Und bis heute weiß das Küken nicht, wie diese Leute darauf kommen, dass ausgerechnet das Küken, das soweit es weiß ganz normal aussieht und in keiner anderen Stadt irgendwie für irgendetwas angeworben wurde, bei so etwas mitmachen wollte. Denn das Küken sah nicht aus, als ob es besonders alt oder Umweltaktivist wäre. Und trotzdem. Jedes verdammte Mal. Und die Sache war, dass das nur passierte, wenn es mal alleine die letzten paar Meter vom Bahnhof zu irgendeinem Treffpunkt ging. Also falls ihr mal in Berlin seit, ab dreizehn müsst ihr damit rechnen für alles und jeden eine potenzielle Seelenverwandte zu sein.

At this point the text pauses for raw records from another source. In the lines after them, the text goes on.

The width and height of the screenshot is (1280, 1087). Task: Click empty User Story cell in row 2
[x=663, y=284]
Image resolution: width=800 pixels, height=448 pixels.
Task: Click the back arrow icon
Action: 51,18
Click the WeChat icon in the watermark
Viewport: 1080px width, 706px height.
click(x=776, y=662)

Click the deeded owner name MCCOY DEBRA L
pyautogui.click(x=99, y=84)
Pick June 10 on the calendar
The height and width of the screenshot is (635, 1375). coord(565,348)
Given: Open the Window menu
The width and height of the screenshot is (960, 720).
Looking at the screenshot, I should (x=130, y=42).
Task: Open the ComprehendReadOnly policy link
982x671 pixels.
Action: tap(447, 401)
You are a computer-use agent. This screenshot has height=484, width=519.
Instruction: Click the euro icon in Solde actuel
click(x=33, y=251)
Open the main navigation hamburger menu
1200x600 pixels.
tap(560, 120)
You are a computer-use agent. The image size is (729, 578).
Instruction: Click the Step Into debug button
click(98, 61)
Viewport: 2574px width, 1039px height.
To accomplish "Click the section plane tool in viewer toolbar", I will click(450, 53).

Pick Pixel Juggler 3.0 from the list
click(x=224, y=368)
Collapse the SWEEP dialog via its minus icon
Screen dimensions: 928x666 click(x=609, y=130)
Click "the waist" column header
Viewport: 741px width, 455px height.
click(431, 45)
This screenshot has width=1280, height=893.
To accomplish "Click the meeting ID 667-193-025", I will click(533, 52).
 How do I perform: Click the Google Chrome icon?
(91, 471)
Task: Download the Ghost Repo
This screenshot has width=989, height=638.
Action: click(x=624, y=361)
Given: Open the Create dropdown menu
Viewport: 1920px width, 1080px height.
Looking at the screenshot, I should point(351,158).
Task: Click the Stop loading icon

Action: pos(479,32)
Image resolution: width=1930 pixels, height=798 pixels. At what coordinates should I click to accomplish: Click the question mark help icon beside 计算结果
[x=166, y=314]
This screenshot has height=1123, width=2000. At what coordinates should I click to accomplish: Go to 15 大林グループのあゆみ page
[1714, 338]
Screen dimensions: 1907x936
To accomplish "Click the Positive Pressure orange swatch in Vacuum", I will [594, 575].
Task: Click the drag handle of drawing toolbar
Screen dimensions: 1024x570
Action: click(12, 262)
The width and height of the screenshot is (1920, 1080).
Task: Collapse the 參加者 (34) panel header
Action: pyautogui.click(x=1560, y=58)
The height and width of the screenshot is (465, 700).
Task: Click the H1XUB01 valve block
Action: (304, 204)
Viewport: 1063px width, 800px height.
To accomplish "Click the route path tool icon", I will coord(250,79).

Aber das Küken wird natürlich nicht nur von Studenten, die ihr Gehalt aufbessern oder wirklich diese tausend Meinungen vertreten, angehalten. Nein, in Begleitung von weiblichen Wesen wird es auch ab und an mal von irgendwelchen Kerlen angesprochen. Und das läuft im Prinzip immer gleich ab. Das Küken ist in irgendeinem Laden, egal ob großes Einkaufszentrum oder kleine Läden in einer Seitenstraße und bummelt mit einer Freundin an den Schaufenstern entlang. In Begleitung einer Freundin, verschwindet offenbar die „engagiert wirkende Studentin“ und wird durch eine „Single Studentin, die nicht etwa coole Sachen in den Schaufenstern, sondern einen Freund sucht“ ersetzt. Das Küken ist nicht besonders hübsch, aber um angesprochen zu werden, könntet ihr auch die böse Hexe aus Hänsel und Gretel oder was weiß ich sein. Meinetwegen auch Cindy aus Mahrzahn. Alles kein Problem. Ihr dürft nur keinerlei Ansprüche an die Kerle haben.